Then install your packages:

pip install -r requirements.txt

Note: If you are inside WSL on Windows, the installation of Python packages can become slow due to file system performance issues. To speed up the process, you can move the project files to the WSL file system (e.g., /home/username/) instead of keeping them on the Windows file system (e.g., C:\). This allows for faster read/write operations during package installation and training.

Data Preprocessing

Before training the model, we must preprocess the dataset. The preprocess_dataset.py script contains helper functions to clean and transform the raw data.

python3 scripts/preprocess_dataset.py

This will create the processed dataset file in the /processed_dataset directory. This will be used by the training script to train the model (next step).

processed_dataset/
└── weather.csv

Train the Classification Model

Note: Always run the preprocessing step before training. If you skip preprocessing or run training first, the model may fail or use outdated data, and metrics.json may not reflect the correct results.

Once preprocessing is complete and the processed dataset exists, we can train the model using train.py. This script loads the processed data, splits it into training and test sets, trains the model, evaluates it, and saves the results.

python3 scripts/train.py

Output:

====================Test Set Metrics==================
{
"accuracy": 0.9378,
"precision": 0.994,
"recall": 0.7292,
"f1_score": 0.8412
}
======================================================

The script will also generates metrics.json with the latest evaluation metrics and create a confusion matrix plot (e.g., confusion_matrix.png) in the outputs directory.

outputs/
├── confusion_matrix.png
└── metrics.json
...

The confusion matrix shows the number of true positives, true negatives, false positives, and false negatives. This helps you better understand how the model is performing.

In some cases, the model may use a prediction threshold that is too high. This can make it more conservative when predicting positive outcomes. Lowering the threshold can improve recall, but it may reduce precision.

Delete the Output Files

Before proceeding with using CML and Github Actions, delete the output files and the processed dataset to simulate a fresh training run.

rm -rf processed_dataset/weather.csv
rm -rf outputs/confusion_matrix.png outputs/metrics.json

These files will be recreated by the DVC pipeline and the GitHub Actions workflow when we run them in later steps.

Setup Model Training using CML

In this step, we will use CML with GitHub Actions to train a Random Forest classifier that predicts rainfall. CML helps automate training, evaluation, and reporting for machine learning workflows.

Training is triggered when a pull request is opened against the main branch. The workflow uses the same weather dataset, and then proceeds with the steps:

  1. The preprocess_dataset.py script prepares the data as before.
  2. The train.py script trains the model and produces a metrics.json file with evaluation metrics.
  3. The train.py script also generates a confusion_matrix.png file.

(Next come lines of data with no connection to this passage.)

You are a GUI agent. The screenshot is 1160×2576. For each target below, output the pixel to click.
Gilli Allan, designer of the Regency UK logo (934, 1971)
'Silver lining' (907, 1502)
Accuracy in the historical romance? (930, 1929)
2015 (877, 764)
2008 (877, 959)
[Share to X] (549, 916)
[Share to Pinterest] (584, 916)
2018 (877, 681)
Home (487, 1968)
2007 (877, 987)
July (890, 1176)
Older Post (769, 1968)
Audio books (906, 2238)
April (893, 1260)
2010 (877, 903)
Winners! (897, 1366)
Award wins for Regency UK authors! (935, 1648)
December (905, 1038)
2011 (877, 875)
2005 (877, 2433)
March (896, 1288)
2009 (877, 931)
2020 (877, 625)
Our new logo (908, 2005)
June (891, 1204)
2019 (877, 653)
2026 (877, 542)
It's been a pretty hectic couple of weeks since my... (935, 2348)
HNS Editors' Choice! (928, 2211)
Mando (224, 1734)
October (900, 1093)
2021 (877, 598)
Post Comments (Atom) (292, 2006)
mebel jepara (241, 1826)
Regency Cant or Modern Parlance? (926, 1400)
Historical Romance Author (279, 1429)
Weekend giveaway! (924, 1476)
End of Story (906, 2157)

Finally, the workflow creates a comment in the pull request with the latest metrics and the confusion matrix plot.

name: model-training

on:
pull_request:
branches: main

permissions: write-all

jobs:
train_and_report_eval_performance:
runs-on: ubuntu-latest
steps:
- name: Checkout
uses: actions/checkout@v3

- name: Setup Python
uses: actions/setup-python@v4
with:
python-version: 3.9

# Setup CML GitHub Action
- name: Setup CML
uses: iterative/setup-cml@v1

- name: Train model
run: |
python3 preprocess_dataset.py
python3 train.py

- name: Write CML report
env:
REPO_TOKEN: ${{ secrets.GITHUB_TOKEN }}
run: |
# Add metrics data to markdown
cat metrics.json >> model_eval_report.md

# Add confusion matrix plot to markdown
echo "![confusion matrix plot](./confusion_matrix.png)" >> model_eval_report.md

# Create comment from markdown report
cml comment create model_eval_report.md

Each time the workflow runs, it updates the existing comment instead of creating a new one. This keeps the pull request clean and ensures that only the latest results are shown.

Data Versioning with DVC

We'll use Data Version Control (DVC) to track changes in the datasets and model artifacts. DVC allows us to manage large files and datasets without bloating our Git repository.

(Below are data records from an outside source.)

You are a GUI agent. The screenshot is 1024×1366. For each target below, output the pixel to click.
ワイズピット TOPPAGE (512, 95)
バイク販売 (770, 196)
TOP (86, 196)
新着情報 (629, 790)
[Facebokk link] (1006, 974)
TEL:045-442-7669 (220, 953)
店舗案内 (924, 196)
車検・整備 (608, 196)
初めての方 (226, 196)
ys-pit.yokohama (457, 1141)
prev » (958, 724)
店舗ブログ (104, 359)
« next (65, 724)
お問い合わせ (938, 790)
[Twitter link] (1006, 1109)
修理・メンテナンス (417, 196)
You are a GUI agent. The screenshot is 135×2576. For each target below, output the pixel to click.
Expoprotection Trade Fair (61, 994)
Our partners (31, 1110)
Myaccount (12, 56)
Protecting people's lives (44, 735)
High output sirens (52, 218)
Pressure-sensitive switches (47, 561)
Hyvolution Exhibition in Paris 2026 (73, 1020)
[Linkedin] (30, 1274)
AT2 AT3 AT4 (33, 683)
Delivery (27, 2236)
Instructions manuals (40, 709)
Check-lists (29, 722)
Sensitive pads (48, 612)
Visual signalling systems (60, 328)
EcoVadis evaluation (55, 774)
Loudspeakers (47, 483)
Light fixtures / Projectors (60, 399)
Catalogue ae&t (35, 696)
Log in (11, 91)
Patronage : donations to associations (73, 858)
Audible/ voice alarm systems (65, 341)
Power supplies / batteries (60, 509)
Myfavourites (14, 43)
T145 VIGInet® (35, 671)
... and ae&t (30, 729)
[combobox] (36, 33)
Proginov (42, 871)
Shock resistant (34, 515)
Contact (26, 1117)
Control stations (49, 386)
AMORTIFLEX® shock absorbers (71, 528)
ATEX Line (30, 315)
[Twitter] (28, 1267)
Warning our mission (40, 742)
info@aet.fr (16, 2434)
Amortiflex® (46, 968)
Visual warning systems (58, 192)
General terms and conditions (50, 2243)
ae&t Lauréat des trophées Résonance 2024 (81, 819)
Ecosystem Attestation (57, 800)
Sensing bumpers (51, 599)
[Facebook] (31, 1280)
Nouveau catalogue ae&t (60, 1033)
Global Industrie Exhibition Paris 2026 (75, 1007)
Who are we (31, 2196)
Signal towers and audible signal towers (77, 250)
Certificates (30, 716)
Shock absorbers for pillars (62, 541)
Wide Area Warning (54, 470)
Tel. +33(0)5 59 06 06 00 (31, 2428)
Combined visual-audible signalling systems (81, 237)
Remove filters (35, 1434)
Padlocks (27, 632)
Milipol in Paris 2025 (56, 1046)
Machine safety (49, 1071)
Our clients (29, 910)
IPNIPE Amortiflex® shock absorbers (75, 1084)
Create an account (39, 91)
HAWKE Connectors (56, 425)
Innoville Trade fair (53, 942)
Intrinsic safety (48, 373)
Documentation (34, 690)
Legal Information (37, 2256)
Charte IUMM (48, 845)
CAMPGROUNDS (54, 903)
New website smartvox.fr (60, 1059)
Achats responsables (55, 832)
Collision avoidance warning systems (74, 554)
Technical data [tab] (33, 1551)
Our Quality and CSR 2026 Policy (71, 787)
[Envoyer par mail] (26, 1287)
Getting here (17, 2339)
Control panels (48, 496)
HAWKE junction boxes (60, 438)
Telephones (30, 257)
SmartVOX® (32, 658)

Note: If you install the packages in the requirements.txt file, DVC should already be installed. You can verify this by checking the version:

dvc --version

Sample output:

3.67.1

Steps:

  1. Inside the project directory, initialize DVC:

    dvc init

    Output:

    Initialized DVC repository.

    You can now commit the changes to git.

    +---------------------------------------------------------------------+
    | |
    | DVC has enabled anonymous aggregate usage analytics. |
    | Read the analytics documentation (and how to opt-out) here: |
    | <https://dvc.org/doc/user-guide/analytics> |
    | |
    +---------------------------------------------------------------------+

    The following files and directories are created:

    ├── .dvcignore
    └── .dvc
    ├── .gitignore
    ├── config
    └── tmp
  2. Add the raw dataset to DVC tracking:

    dvc add raw_dataset/weather.csv

    This will create a DVC cache inside the cache directory inside .dvc and a corresponding weather.csv.dvc file that tracks the dataset. The actual data file is not stored in Git, but the metadata is.

    $ tree .dvc/cache/

    .dvc/cache/
    └── files
    └── md5
    └── e6
    └── 02b116f50269aa781c0c910cd80db9

    Alternative command:

    $ find .dvc/cache -type f

    .dvc/cache/files/md5/e6/02b116f50269aa781c0c910cd80db9

    Note: If you previously commited the raw dataset to Git, you will need to remove it from Git tracking first before adding it to DVC.

    git rm -r --cached 'raw_dataset/weather.csv'
    git commit -m "stop tracking raw_dataset/weather.csv"
  3. Set up a local DVC remote named dev-remote pointed at /tmp/dvc/dev-remote.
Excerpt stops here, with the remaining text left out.